Last month I promised to get Llama 2 running on my own hardware. Report: it runs. A language model — the same category of thing I’ve been renting from OpenAI by the token — is answering questions on equipment I own, with the network cable conceptually unplugged. For a self-hoster, this is the most satisfying software moment since the first time Jellyfin replaced a streaming subscription.

The stack, for fellow travelers

The enabling miracle is llama.cpp — Georgi Gerganov’s C++ inference engine that started as a “can it run on a MacBook” stunt in March and became the foundation of the entire local-LLM movement. The pieces:

Quantization is the unlock. Full-precision models need server GPUs. Quantized to 4-bit — squeezing weights into less precision with surprisingly mild quality loss — Llama 2 7B fits in ~4GB, 13B in ~8GB. That’s “decent gaming GPU” or even “plain CPU with enough RAM” territory. The ex-mining cards flooding the market have found their second life.
The new GGUF format (just replaced GGML this month) is the packaging standard — one file, metadata included, download and point the runtime at it.
Ollama is the ergonomic layer — ollama run llama2 and you’re chatting, with an API endpoint on localhost for free. It’s the Docker moment for local models: the hard parts wrapped in a one-liner. For UI, the web frontends are multiplying weekly; pick any.
Hardware reality: more RAM beats most other upgrades; GPU offloading helps but a modern CPU alone delivers usable tokens-per-second on 7B models. Usable, not fast.

The honest verdict

Calibration matters, so: a quantized 13B is nowhere near GPT-4. It’s somewhere in the GPT-3.5 neighborhood on a good day — fine for summarization, drafting, classification, code explanation; shaky on multi-step reasoning; hallucinates with enthusiasm. If your daily driver is GPT-4, the local model feels like trading a sedan for a bicycle.

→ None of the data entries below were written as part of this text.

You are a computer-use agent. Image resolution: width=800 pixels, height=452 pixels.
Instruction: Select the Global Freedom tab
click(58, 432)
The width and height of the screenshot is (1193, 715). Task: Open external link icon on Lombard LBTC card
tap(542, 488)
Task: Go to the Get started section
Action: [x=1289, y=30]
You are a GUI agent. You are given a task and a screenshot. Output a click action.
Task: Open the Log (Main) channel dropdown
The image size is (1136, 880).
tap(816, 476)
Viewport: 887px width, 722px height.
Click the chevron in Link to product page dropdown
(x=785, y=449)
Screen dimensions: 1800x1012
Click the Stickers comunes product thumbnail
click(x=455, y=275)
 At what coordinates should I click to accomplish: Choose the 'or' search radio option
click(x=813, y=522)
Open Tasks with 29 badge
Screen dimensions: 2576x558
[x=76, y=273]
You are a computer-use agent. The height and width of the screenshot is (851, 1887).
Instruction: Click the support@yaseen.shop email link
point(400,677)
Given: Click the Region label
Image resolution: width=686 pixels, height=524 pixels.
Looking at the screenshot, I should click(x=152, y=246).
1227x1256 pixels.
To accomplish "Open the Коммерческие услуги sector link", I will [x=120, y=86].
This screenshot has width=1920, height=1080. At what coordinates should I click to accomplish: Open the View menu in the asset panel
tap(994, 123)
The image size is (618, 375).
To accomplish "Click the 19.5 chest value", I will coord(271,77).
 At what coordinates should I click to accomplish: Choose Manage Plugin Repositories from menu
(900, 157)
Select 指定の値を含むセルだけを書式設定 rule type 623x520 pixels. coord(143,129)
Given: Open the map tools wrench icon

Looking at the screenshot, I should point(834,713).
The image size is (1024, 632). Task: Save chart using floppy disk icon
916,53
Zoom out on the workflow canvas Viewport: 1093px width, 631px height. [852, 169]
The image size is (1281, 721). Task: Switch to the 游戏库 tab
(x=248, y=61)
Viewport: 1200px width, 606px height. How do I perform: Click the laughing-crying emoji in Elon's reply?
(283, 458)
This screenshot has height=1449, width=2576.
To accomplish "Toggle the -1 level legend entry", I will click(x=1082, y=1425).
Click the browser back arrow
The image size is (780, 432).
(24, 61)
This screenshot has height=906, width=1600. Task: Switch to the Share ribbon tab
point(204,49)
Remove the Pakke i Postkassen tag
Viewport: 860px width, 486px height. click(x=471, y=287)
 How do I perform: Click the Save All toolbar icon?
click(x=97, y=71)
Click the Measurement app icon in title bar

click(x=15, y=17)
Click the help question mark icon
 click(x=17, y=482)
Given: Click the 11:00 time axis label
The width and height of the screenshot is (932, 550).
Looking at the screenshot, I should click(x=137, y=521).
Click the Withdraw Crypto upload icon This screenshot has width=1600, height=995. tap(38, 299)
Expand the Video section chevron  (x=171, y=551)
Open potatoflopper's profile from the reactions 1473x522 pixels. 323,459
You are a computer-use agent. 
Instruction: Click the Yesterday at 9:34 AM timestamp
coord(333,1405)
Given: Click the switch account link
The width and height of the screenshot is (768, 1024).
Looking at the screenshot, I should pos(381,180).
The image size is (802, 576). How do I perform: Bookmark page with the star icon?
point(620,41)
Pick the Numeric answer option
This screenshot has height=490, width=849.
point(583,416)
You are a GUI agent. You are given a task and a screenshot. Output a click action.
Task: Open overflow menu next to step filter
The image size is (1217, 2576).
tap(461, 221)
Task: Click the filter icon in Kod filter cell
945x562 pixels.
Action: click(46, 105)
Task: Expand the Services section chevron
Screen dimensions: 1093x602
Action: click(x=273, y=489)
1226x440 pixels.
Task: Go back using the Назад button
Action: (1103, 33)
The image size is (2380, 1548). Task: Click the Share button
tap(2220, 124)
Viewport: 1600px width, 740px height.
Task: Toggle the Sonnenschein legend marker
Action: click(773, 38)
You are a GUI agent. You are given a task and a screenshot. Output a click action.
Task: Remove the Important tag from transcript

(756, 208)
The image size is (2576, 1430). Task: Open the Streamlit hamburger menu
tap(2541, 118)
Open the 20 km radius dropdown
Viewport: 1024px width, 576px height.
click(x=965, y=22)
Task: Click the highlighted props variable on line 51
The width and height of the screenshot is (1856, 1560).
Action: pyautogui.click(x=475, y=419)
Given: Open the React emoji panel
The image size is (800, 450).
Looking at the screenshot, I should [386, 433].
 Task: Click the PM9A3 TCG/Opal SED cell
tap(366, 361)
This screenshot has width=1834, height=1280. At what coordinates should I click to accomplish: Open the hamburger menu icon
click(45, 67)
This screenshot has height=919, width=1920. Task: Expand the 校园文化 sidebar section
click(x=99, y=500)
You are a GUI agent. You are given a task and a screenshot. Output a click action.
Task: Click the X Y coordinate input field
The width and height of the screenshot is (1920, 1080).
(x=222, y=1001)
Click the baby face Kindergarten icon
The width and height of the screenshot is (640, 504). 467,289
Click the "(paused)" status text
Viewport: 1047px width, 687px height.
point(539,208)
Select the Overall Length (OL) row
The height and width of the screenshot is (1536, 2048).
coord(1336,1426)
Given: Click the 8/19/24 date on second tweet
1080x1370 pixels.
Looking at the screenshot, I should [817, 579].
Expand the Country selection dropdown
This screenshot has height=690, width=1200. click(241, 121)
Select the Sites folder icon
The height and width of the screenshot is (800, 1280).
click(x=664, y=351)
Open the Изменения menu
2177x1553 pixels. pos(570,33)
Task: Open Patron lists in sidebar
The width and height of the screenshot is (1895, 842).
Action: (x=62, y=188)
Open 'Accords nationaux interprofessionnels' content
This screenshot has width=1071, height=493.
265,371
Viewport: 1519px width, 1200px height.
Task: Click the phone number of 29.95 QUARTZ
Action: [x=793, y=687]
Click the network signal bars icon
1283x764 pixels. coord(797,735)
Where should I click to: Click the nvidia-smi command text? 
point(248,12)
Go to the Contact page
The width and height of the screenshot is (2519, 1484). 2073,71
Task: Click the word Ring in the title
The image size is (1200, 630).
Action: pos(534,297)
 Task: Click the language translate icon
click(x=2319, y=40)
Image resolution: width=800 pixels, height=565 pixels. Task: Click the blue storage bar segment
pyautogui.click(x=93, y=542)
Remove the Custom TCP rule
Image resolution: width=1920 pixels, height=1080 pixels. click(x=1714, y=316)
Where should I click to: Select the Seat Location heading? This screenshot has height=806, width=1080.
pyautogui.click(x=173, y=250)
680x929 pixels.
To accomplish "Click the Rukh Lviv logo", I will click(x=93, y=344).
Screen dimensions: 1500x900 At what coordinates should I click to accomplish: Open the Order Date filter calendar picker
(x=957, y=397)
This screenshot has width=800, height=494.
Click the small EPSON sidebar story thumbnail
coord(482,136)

But the bicycle is yours, and that changes which trips you take:

Privacy-complete workloads. Client code, personal documents, anything under NDA — local inference means the data provably never leaves. There are tasks I simply wouldn’t paste into a cloud chatbot that the local model now handles.
Zero marginal cost. Batch jobs that would be irresponsible at API prices — classify every email, summarize every document in a folder — are free after electricity. Different economics produce different ideas.
No deprecations, no policy drift. The model on my disk behaves the same tomorrow. Nobody can acquire it, rug it, or rate-limit it.

Where this is going

The trajectory writes itself: models improve, quantization improves, hardware ages forward. Today local models trail the frontier by maybe 18 months of capability; if that gap merely holds, the local tier crosses “genuinely good” soon. And the NAS-and-mini-PC crowd should note — inference is a service like any other. It containerizes, it sits behind a reverse proxy, it joins the homelab stack next to Pi-hole and Jellyfin. A small box that runs your media, your DNS, and your AI is no longer a weird sentence.

The frontier will stay rented for a while. But the floor — private, free, owned — just got real. The most important git clone I’ve run all year.